Sheep are part of our landscape, and they created the views we enjoy today by strimming up after fussier cows.
A Swaledale tup symbolises the national park but we heard at St Oswald’s lambing service that the ancestor of all sheep is the meaty Mouflon of Mesopotamia. It was brought here by Neolithic farmers and their domesticated animals replaced hunter-gathering. Later the Romans brought ‘woollies’ and by the Middle Ages wool had become white gold. Cities were built on its trade and monasteries ran flocks that uncovered limestone pavements.
In 1800 the focus shifted back to meat. Victorian farmers with 250 sheep and farmhands were regarded as rich but today the same farms struggle to break even with 850 sheep and no staff. Farms have merged or offer holidays in old shepherds’ huts. The future is uncertain as the consumption of meat has fallen since 2012 due to changing diets and concerns about over-grazing.

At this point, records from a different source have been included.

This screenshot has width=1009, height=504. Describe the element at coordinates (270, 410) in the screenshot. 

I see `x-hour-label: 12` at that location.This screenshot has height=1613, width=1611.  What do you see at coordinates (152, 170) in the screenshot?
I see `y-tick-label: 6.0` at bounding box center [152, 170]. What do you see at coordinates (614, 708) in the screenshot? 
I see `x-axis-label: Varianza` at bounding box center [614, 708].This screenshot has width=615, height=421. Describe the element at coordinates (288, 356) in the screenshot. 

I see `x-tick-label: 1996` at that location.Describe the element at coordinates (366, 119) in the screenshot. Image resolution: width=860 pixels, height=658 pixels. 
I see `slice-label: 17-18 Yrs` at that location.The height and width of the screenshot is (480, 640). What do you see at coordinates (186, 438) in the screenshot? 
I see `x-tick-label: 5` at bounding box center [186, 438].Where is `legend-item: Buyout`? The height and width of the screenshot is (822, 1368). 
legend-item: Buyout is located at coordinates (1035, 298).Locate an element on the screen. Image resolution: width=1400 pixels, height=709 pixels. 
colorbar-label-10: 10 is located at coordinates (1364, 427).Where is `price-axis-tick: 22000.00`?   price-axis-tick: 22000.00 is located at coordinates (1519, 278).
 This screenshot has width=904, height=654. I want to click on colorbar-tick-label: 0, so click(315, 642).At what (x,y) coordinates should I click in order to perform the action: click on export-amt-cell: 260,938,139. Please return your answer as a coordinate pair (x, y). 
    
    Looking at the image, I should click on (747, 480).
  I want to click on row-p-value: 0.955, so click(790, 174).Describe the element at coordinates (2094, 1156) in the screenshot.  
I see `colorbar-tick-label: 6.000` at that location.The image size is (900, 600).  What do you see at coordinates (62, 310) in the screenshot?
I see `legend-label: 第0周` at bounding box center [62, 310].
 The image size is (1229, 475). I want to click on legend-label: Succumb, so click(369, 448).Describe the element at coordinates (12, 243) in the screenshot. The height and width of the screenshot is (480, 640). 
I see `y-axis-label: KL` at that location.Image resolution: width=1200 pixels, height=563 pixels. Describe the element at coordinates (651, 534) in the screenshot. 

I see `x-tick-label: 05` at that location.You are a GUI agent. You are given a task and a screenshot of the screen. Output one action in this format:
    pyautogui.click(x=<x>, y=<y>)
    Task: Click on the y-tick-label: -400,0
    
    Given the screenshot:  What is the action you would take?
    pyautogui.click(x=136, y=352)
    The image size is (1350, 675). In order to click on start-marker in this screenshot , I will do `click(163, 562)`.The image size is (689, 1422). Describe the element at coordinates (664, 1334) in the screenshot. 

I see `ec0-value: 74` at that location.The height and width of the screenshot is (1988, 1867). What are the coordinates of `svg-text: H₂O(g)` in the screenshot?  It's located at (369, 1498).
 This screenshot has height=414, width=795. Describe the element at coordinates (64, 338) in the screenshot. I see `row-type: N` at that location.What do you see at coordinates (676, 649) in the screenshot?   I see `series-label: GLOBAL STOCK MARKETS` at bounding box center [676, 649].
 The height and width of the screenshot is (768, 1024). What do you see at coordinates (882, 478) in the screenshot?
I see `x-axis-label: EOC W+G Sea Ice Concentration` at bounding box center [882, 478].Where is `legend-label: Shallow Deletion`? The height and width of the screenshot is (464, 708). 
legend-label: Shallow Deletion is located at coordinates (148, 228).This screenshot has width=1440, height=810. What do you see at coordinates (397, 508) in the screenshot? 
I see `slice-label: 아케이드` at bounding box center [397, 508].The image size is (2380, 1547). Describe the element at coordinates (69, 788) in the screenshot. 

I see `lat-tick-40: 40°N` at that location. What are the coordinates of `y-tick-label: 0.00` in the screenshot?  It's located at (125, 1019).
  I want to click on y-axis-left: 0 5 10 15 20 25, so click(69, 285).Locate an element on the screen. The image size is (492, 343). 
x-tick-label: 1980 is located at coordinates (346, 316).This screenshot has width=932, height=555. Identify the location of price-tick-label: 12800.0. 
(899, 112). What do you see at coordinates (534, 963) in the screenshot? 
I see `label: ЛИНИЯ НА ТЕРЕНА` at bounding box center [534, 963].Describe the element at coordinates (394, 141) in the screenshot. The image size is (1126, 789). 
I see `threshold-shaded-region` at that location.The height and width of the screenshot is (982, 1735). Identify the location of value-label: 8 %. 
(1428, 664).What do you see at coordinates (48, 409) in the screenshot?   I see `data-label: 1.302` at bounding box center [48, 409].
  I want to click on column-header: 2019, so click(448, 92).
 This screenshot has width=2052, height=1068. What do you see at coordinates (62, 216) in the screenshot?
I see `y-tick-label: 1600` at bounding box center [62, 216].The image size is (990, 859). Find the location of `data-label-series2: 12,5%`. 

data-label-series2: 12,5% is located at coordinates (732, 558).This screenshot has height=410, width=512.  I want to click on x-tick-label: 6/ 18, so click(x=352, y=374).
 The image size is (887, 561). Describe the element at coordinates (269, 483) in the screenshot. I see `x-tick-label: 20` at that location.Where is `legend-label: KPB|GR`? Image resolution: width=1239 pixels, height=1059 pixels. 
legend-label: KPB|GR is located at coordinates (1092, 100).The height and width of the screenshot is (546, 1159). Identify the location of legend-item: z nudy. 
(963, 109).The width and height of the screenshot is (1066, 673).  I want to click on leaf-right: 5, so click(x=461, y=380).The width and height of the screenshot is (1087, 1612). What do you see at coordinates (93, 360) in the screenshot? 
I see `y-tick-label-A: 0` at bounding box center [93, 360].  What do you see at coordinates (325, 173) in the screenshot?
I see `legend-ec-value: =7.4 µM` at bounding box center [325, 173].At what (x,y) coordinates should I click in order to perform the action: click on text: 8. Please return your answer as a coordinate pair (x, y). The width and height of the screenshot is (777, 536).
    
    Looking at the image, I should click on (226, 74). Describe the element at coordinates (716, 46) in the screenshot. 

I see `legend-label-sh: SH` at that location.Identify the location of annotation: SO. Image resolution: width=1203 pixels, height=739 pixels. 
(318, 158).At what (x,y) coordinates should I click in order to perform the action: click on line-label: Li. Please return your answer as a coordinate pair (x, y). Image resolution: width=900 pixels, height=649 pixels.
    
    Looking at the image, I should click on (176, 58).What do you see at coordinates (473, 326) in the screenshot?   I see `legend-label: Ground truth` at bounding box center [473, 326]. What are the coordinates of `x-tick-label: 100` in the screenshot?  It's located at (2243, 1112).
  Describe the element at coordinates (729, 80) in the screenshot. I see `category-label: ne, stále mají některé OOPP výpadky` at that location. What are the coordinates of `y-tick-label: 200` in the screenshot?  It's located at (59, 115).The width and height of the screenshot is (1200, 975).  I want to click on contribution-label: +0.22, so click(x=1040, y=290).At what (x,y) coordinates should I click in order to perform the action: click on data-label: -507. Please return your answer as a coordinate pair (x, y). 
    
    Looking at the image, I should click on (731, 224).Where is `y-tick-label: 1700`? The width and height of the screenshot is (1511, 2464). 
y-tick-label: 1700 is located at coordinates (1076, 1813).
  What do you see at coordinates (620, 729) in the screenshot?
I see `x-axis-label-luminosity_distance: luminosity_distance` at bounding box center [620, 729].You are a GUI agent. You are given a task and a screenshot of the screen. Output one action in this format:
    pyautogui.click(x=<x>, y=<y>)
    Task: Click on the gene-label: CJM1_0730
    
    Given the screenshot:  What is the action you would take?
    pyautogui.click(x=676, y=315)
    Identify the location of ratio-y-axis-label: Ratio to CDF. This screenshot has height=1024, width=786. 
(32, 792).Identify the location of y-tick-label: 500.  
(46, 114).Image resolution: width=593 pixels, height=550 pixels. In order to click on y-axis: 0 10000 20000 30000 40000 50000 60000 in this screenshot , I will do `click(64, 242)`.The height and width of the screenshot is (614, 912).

For their part, churches value farmers and their work in tending the landscape. Farms with one cut of grass enable other species, from wildflowers to curlews, to flourish and the National Farmers’ Union reminds us that farming families fill rural schools with children and serve as governors, councillors and churchwardens. They rarely go on holiday and help their communities in myriad other ways. It would be tragic if industrialised farms, producing more from the same acreage, led to people leaving the Dales.
As Easter gives way to Rogationtide churches give thanks for all who work the land and hold lambing services. We will recall Biblical ancestors like Moses, moving sheep when he came across someone guarding an eternal flame, and King David who wrote, ‘The Lord’s My Shepherd.’ Both those characters were given new jobs in changing times.